> _WHAT TO DO_: Copy out every record precisely.
** SOURCE MATERIAL follows **
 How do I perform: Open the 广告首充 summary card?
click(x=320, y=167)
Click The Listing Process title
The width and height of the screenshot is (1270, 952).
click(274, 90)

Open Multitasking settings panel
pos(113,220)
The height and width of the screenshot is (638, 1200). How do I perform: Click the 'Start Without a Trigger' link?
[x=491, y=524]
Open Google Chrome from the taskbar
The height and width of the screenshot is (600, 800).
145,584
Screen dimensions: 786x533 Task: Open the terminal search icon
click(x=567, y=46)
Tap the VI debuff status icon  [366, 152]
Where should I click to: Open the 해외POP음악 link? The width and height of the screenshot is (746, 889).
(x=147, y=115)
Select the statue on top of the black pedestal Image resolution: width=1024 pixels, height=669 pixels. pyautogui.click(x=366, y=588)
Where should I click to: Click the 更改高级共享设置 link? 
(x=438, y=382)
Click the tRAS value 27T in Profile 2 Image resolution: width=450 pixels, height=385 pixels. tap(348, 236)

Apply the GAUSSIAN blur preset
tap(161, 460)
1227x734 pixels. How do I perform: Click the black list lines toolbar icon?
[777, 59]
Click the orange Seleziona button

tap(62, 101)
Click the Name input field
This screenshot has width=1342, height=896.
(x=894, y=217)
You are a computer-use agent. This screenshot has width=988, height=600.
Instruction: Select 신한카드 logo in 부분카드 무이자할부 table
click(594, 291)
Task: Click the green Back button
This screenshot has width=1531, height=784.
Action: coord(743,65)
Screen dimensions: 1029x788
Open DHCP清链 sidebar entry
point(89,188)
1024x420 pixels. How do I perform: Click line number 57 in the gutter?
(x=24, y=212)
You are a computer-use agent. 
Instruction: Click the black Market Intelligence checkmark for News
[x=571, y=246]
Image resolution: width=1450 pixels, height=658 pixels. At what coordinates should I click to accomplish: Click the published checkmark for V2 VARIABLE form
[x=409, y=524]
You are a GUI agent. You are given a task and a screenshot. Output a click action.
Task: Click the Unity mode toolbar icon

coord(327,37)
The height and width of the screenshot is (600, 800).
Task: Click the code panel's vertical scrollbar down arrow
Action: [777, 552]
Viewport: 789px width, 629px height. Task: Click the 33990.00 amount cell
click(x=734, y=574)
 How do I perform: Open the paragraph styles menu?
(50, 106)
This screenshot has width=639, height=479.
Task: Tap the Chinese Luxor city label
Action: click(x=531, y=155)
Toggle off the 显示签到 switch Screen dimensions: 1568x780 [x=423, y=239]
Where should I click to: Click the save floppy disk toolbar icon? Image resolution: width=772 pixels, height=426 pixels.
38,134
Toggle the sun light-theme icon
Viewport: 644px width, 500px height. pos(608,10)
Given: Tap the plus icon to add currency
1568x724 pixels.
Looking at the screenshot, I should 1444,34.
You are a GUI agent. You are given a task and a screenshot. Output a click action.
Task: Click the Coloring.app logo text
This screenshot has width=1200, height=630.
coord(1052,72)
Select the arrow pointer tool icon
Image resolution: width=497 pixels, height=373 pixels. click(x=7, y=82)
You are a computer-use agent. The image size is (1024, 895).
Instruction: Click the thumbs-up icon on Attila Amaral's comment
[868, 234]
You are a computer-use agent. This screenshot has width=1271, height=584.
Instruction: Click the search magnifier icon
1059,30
** End of SOURCE MATERIAL **
> _RESULT OF THE EXERCISE_:
 How do I perform: Open the 广告首充 summary card?
click(x=320, y=167)
Click The Listing Process title
The width and height of the screenshot is (1270, 952).
click(274, 90)

Open Multitasking settings panel
pos(113,220)
The height and width of the screenshot is (638, 1200). How do I perform: Click the 'Start Without a Trigger' link?
[x=491, y=524]
Open Google Chrome from the taskbar
The height and width of the screenshot is (600, 800).
145,584
Screen dimensions: 786x533 Task: Open the terminal search icon
click(x=567, y=46)
Tap the VI debuff status icon  [366, 152]
Where should I click to: Open the 해외POP음악 link? The width and height of the screenshot is (746, 889).
(x=147, y=115)
Select the statue on top of the black pedestal Image resolution: width=1024 pixels, height=669 pixels. pyautogui.click(x=366, y=588)
Where should I click to: Click the 更改高级共享设置 link? 
(x=438, y=382)
Click the tRAS value 27T in Profile 2 Image resolution: width=450 pixels, height=385 pixels. tap(348, 236)

Apply the GAUSSIAN blur preset
tap(161, 460)
1227x734 pixels. How do I perform: Click the black list lines toolbar icon?
[777, 59]
Click the orange Seleziona button

tap(62, 101)
Click the Name input field
This screenshot has width=1342, height=896.
(x=894, y=217)
You are a computer-use agent. This screenshot has width=988, height=600.
Instruction: Select 신한카드 logo in 부분카드 무이자할부 table
click(594, 291)
Task: Click the green Back button
This screenshot has width=1531, height=784.
Action: coord(743,65)
Screen dimensions: 1029x788
Open DHCP清链 sidebar entry
point(89,188)
1024x420 pixels. How do I perform: Click line number 57 in the gutter?
(x=24, y=212)
You are a computer-use agent. 
Instruction: Click the black Market Intelligence checkmark for News
[x=571, y=246]
Image resolution: width=1450 pixels, height=658 pixels. At what coordinates should I click to accomplish: Click the published checkmark for V2 VARIABLE form
[x=409, y=524]
You are a GUI agent. You are given a task and a screenshot. Output a click action.
Task: Click the Unity mode toolbar icon

coord(327,37)
The height and width of the screenshot is (600, 800).
Task: Click the code panel's vertical scrollbar down arrow
Action: [777, 552]
Viewport: 789px width, 629px height. Task: Click the 33990.00 amount cell
click(x=734, y=574)
 How do I perform: Open the paragraph styles menu?
(50, 106)
This screenshot has width=639, height=479.
Task: Tap the Chinese Luxor city label
Action: click(x=531, y=155)
Toggle off the 显示签到 switch Screen dimensions: 1568x780 [x=423, y=239]
Where should I click to: Click the save floppy disk toolbar icon? Image resolution: width=772 pixels, height=426 pixels.
38,134
Toggle the sun light-theme icon
Viewport: 644px width, 500px height. pos(608,10)
Given: Tap the plus icon to add currency
1568x724 pixels.
Looking at the screenshot, I should 1444,34.
You are a GUI agent. You are given a task and a screenshot. Output a click action.
Task: Click the Coloring.app logo text
This screenshot has width=1200, height=630.
coord(1052,72)
Select the arrow pointer tool icon
Image resolution: width=497 pixels, height=373 pixels. click(x=7, y=82)
You are a computer-use agent. The image size is (1024, 895).
Instruction: Click the thumbs-up icon on Attila Amaral's comment
[868, 234]
You are a computer-use agent. This screenshot has width=1271, height=584.
Instruction: Click the search magnifier icon
1059,30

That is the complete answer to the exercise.